Neurogenesis can be increased by application of various strategies. Environmental enrichment, exercise [88], learning [89], electroconvulsive shock [90], chronic administration of antidepressant [91] and other psychotherapies medications. BDNF (Brain-derived Neurotrophic Factor) can increase neurogenesis but in clinical medicine has not been used [92]. Direct targeting of neurotransmitters by antagonists and agonists of receptors that in humans some of them have been used and in some cases, it has been successful, is another effective treatment. Dopamine D-3 receptor has been proposed for the treatment of addiction [93]. Glutamate modulators such as Lamotrigine [94], Gabapentin [95], Topiramate [96], Memantine [97] and baclofen [95] have been used successfully. A number of drugs with no specific known mechanism of function such as Modafinil [98], Acamprosate [99] and N-acetylcysteine [100] have used successfully addicted patients. Studies about Acetylcholine are still are not complete and cannot be used humans [101,102]. GABAergic therapy is a useful treatment for drug-dependent individuals. Agents such as muscimol, bicuculline, and picrotoxin have used as the drugs that alleviate the burden of addiction [103]. In a recent study serotonin modulators have been proposed as an effective therapy in addiction [104,105]. SSRIs have been proposed for addictive-like behaviors such as gambling [106]. Serotonin has been shown to be effective for interfering with drugrelated memories [107]. About norepinephrine and substance P there are no studies to show the usefulness of drug therapy.
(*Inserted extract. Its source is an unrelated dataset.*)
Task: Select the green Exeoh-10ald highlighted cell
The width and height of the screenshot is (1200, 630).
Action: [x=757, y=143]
Of other types of neuroplasticity-targeted therapies is music therapy that in recent studies it has been suggested that it increases dopamine release [108].
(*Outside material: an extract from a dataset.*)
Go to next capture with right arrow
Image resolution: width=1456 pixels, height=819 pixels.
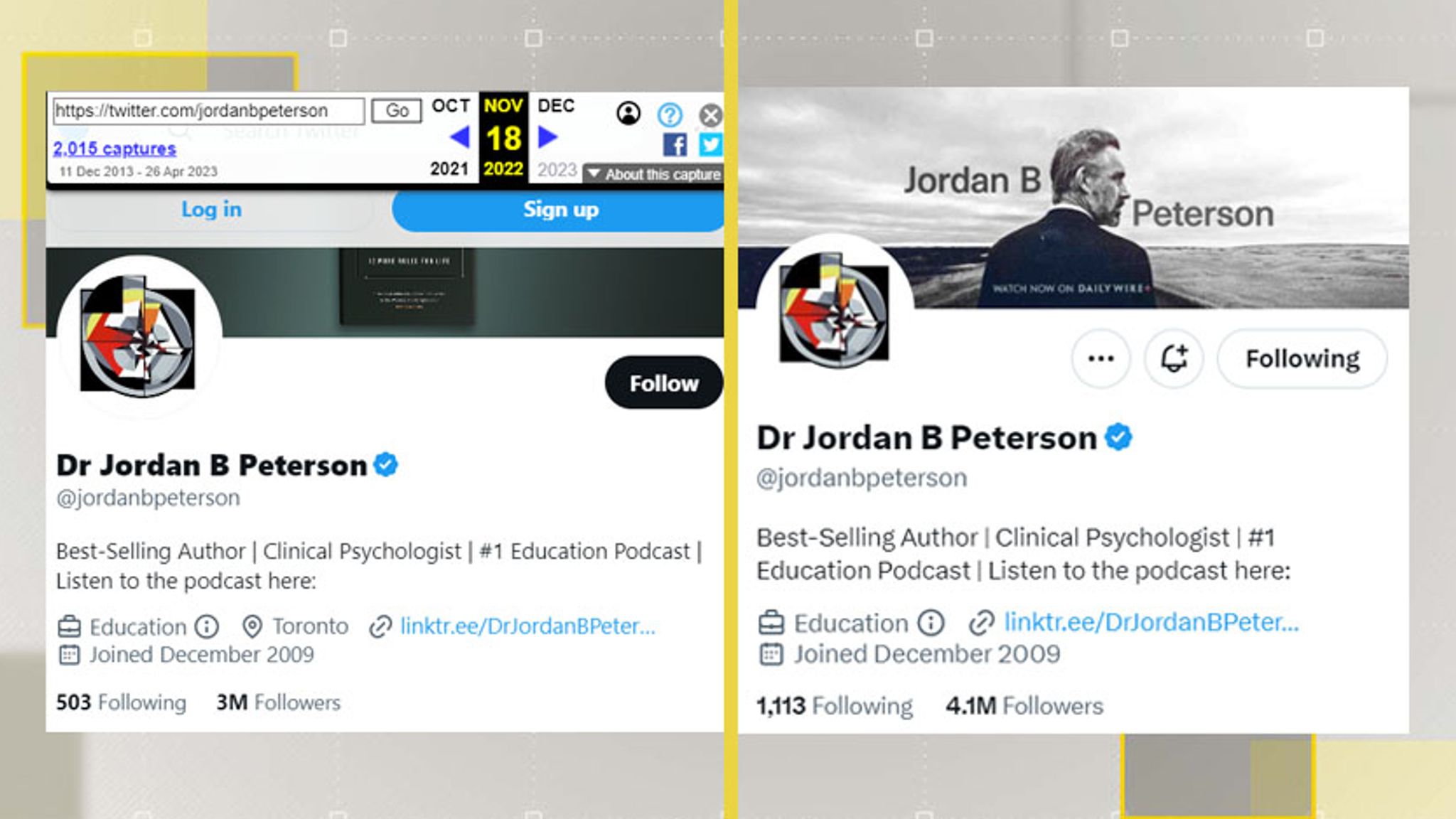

Electrical synapse modulators such as antiepileptic drugs have been used in other brain disorders besides epilepsy such as headaches, Migraine, mood disorders and schizophrenia [109]. If these drugs also can be used in addiction more studies should be operated.

Conclusion

In this review, the neuroplasticity following addictive substance was discussed and it was reviewed the related changes. Based on changes in synapse function new therapies based on changes can be considered. However new progress are still needed for implementing the desired therapeutic strategies. In this regard, more than one type of neurotransmitter can be targeted. Also, other known receptor modulators can be used instead until new progress achieved.